### Click-target data
** BEGIN **

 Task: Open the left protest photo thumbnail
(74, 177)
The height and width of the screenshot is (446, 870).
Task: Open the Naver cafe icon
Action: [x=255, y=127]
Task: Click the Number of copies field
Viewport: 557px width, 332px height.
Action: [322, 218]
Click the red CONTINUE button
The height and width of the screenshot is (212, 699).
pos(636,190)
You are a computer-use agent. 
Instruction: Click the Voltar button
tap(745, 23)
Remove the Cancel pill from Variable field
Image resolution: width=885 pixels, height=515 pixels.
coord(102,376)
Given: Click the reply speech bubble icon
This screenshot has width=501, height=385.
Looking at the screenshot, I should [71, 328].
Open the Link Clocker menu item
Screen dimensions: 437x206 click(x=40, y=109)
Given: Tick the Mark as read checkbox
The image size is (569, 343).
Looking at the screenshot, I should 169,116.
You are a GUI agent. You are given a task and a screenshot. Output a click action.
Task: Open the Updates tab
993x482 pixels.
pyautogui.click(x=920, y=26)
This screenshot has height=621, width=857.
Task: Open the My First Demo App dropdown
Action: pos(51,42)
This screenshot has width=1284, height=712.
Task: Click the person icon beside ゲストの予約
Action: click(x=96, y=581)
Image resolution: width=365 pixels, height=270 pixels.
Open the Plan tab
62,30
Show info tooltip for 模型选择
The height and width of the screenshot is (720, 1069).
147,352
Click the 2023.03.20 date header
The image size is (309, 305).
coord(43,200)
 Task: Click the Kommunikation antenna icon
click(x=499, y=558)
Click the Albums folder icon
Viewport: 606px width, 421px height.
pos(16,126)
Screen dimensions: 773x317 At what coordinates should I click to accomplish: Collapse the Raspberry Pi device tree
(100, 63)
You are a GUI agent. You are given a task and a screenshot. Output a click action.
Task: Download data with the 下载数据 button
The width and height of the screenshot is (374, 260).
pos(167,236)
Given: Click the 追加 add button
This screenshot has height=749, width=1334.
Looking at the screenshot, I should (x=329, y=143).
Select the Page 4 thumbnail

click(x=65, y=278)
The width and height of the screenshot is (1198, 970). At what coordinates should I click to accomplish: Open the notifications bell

** END **

### Required work
Copy out the lines above verbatim, from the line with "Show info tooltip for 模型选择" to the line with "pos(167,236)", both included.

### Response
Show info tooltip for 模型选择
The height and width of the screenshot is (720, 1069).
147,352
Click the 2023.03.20 date header
The image size is (309, 305).
coord(43,200)
 Task: Click the Kommunikation antenna icon
click(x=499, y=558)
Click the Albums folder icon
Viewport: 606px width, 421px height.
pos(16,126)
Screen dimensions: 773x317 At what coordinates should I click to accomplish: Collapse the Raspberry Pi device tree
(100, 63)
You are a GUI agent. You are given a task and a screenshot. Output a click action.
Task: Download data with the 下载数据 button
The width and height of the screenshot is (374, 260).
pos(167,236)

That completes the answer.